I’m so happy that we’re coming back to our point of departure. We now understand that outsourcing of all the plants and manufacturing in the past to the Far East was a very big mistake. This “mistake” made us lose the economic power and leading drive, destroying cities and causing unemployment. We made ourselves dependent on other countries’ regime, political moods, language and laws. Products are cheaper but not always of the desired quality and often not even close to the original design.

Unfortunately, the damage that outsourcing often brings to the brand is very difficult to mend.

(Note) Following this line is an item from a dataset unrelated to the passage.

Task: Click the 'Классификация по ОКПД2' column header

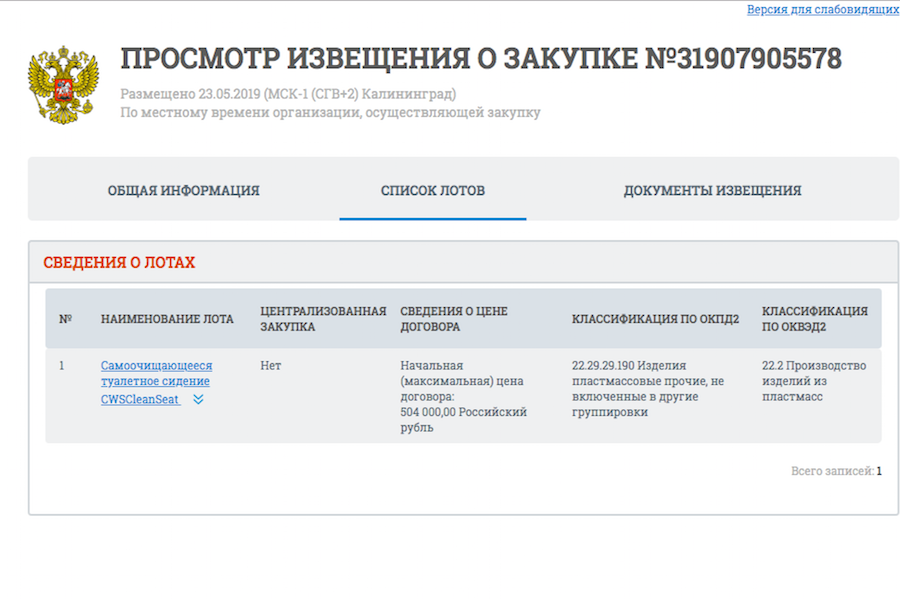Action: tap(655, 319)
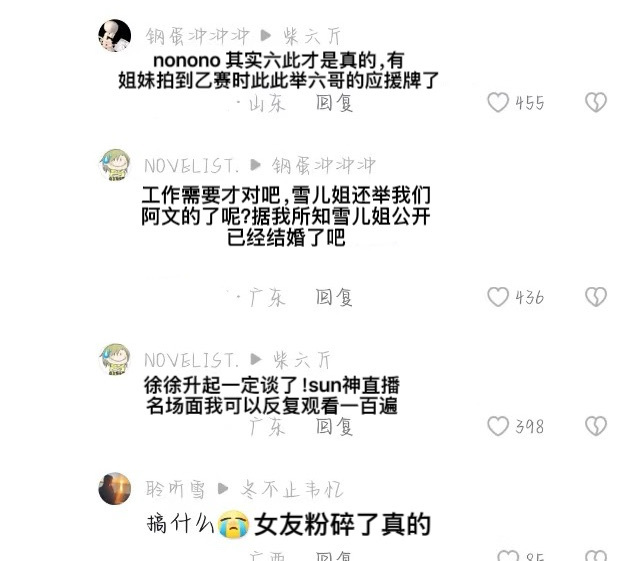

I truly support all local initiatives that are trying to operate within regional/national communities.

They are my heroes!

One of the interesting initiatives (maybe to copy?) comes from Greensboro, a small city in Alabama in the USA. With 2,497 inhabitants, the city struggles like many others in the region with a declining manufacturing sector and a rising unemployment in the region. A group of young creatives from Bamboo Bike Studio and Hero, a local community organisation, teamed up in a very innovative project (or maybe just a very old idea?) in which high-end bikes were made from bamboo growing on the side of the road.

“We are always looking for materials we can make something from, and neighbours are always complaining about how hard it is to get rid of bamboo,” explains Pamela Dorr, executive director of Hero

The result of the cooperation is a product line called HERObikes. The idea behind it is that you order your bike in DIY components. You have to book a time at the workshop to assemble your bike. The workshop is supervised and equipped with all needed machinery and tools.


Below: HERObike’s team member

*Glocal is a term in which ‘local’ and ‘global’ are put together. In a climate shaped by rapid globalisation and multinational corporations, widespread sameness is evident in any cosmopolitan hub. Conversely, each city has its own local, vernacular traditions, identity and culture. Glocalism is about the merging of these two seemingly opposing forces. Another term with a similar meaning is ‘Neo-localism’. It refers to direct action taken to support local economies, despite the encroachment of global influences. Neo-localism can be an important way to support local businesses that are threatened by larger corporations.

Above definition was inspired by ‘100 Urban Trends’- A Glossary of Ideas from the BMW Guggenheim Lab, New York City 2013’.